Moneycorp Foreign Exchange Daily Market Commentary – 09/12/2010

– Australian employment jumps
– Kiwi lower on rate expectations

Good morning. After the indecision at the EU finance ministers’ meeting in Brussels on Tuesday there has been a major breakthrough in the struggle to save the euro. Gordon Brown says there will be “a major crisis in the euro area”. Only one thing stands in the euro’s way now; Nick Clegg’s pledge to give it the unanimous backing of the Liberal Democratic Party.

The euro did alright on Wednesday, managing to stay ahead of most currencies and keeping pace with the Australian dollar, the rand and the pound. It did so despite a third consecutive German bond auction that left the government with unsold stock on the shelf. The US Treasury had more success in offloading $21 billion of ten-year notes but the interest rate investors asked it to pay was the highest since mid-June. The market’s appetite for US government paper will face another test today when it will be asked to buy $13 billion of 30-year bonds. Broadly, and with few exceptions, yields on 10-year government bonds around the world have gone up by half a percentage point in the last month. Investors are demanding a higher return on what they see as a higher risk. The renewed US tax break is at least partly responsible.
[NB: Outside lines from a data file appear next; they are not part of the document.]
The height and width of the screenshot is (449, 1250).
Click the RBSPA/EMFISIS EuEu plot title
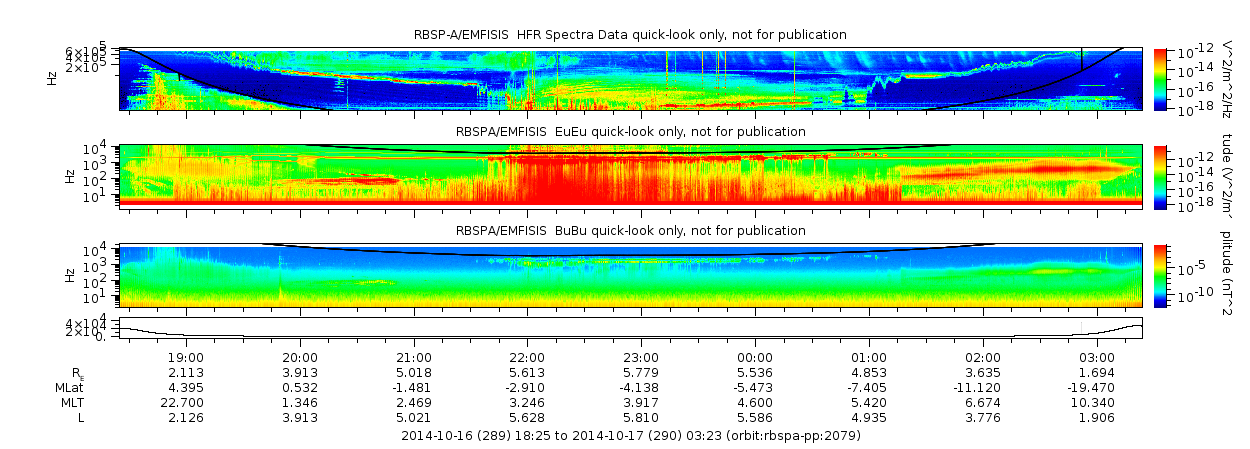630,132
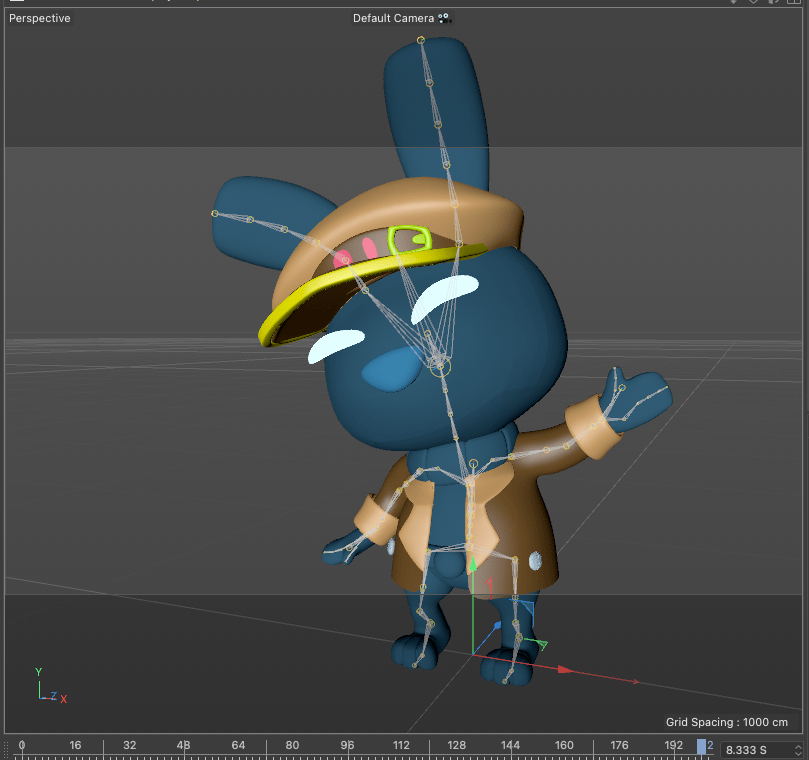Click the blue timeline playhead marker
The image size is (809, 760).
tap(702, 746)
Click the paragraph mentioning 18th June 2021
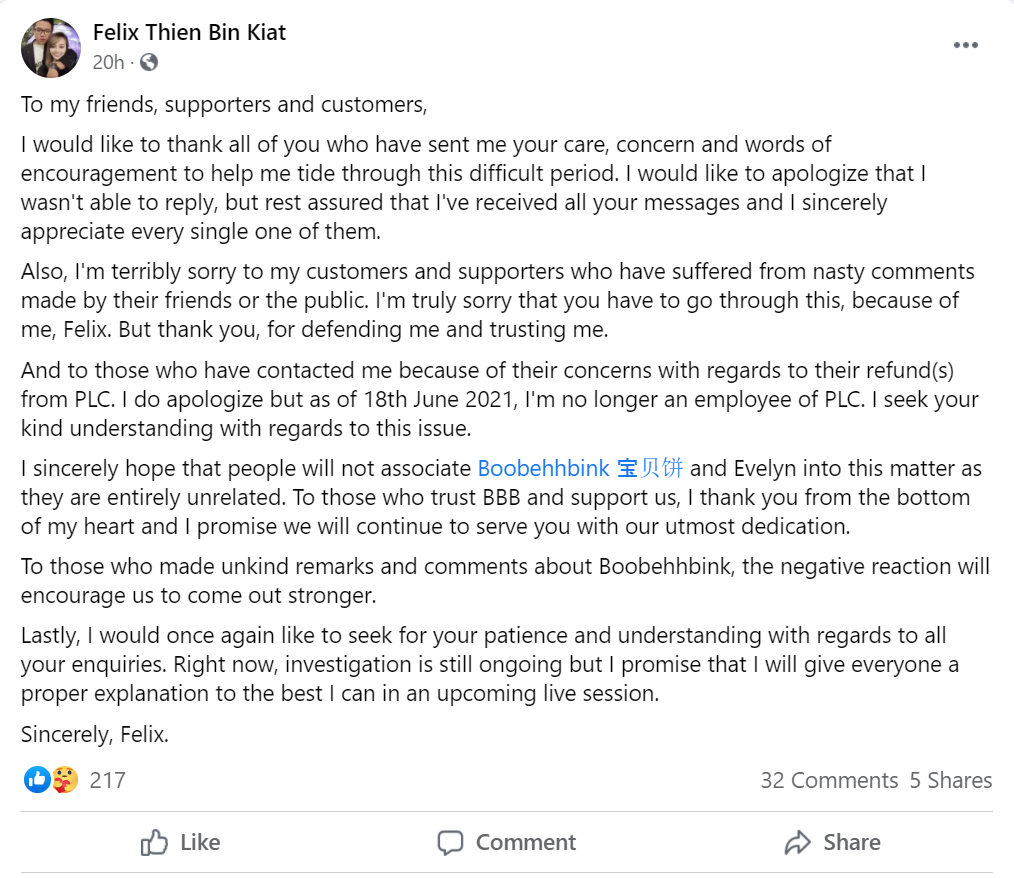1014x878 pixels. pyautogui.click(x=499, y=399)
Gilts – UK government bonds – have behaved in the same way, with 10-year yields rising from 2.98% to 3.55%. That did not prevent the pound from being one of Wednesday’s best performing currencies. Britain did not come up with many economic statistics, just the one, but it was considerably better than expected. The Confederation of British Industry runs a monthly survey of manufacturers, asking them about the current state of their order book and how they see it developing in the next three months. The situation at the moment had “27% of firms reporting [orders] were above normal in December, and 31% below. The resulting rounded balance of -3% is the strongest figure since June 2008.” The three-month outlook was better still: 32% of manufacturers are predicting a rise in output in the coming quarter, and 19% a fall, making a balance of +13%.
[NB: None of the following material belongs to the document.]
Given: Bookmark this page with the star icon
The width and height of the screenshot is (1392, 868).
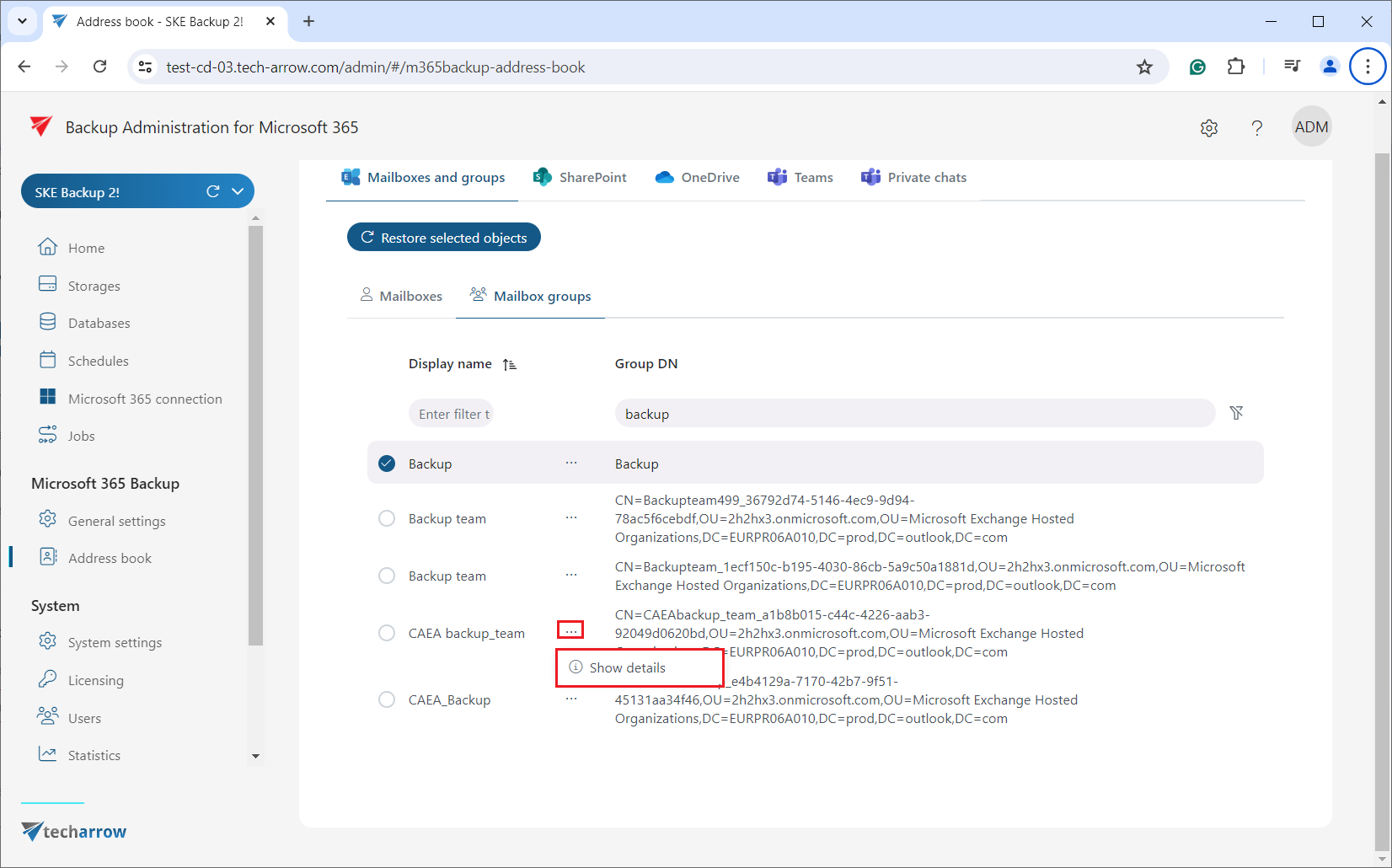Looking at the screenshot, I should pyautogui.click(x=1144, y=67).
Euroland had nothing to say but Germany reported a 2.9% monthly rise in industrial production and an annual increase of 11.7%. Canadian housing starts went up by more than expected to 187.2k. The Reserve Bank of New Zealand kept its official cash rate steady at 3%, as analysts had predicted. The decision itself did no damage to the NZ dollar, it was governor Alan Bollard’s comments that sent it lower. He warned that “Interest rates are now projected to rise to a more limited extent over the next two years than signalled in the September statement.” Rates will go up, because tax changes will send inflation higher, but the increases will come more slowly than previously estimated.

The Australian dollar responded positively to news that the number of people in employment went up by 54.6k in November after rising by 29.7k in October. The figure was well on the way to three times the 20k increase that the market had been looking for and it took the Aussie dollar half a cent higher against the US dollar and a full cent against sterling.

Today’s data menu is no longer or more appetising than those of the last few days. German inflation won’t matter. Britain’s balance of trade might, but only if it differs markedly from forecast. The Bank of England will not make any change to the Bank Rate and the asset purchase programme will remain on hold. US weekly jobless claims will not matter unless they plunge; the jobless US recovery is going to be around for a while. As for Canada’s new housing price index and US wholesale inventories, well you wouldn’t, would you.

The only question is what the market will make of a steady-as-she-goes announcement from the Old Lady. Will investors take it as a signal that quantitative easing is no longer on the agenda and buy the pound, as some analysts predict? Or will they yawn at an eleventh repetition of the same statement and do nothing? At least they ought not to see it as a reason to sell sterling as long as the trade figures are within bounds and the MPC does nothing stupid.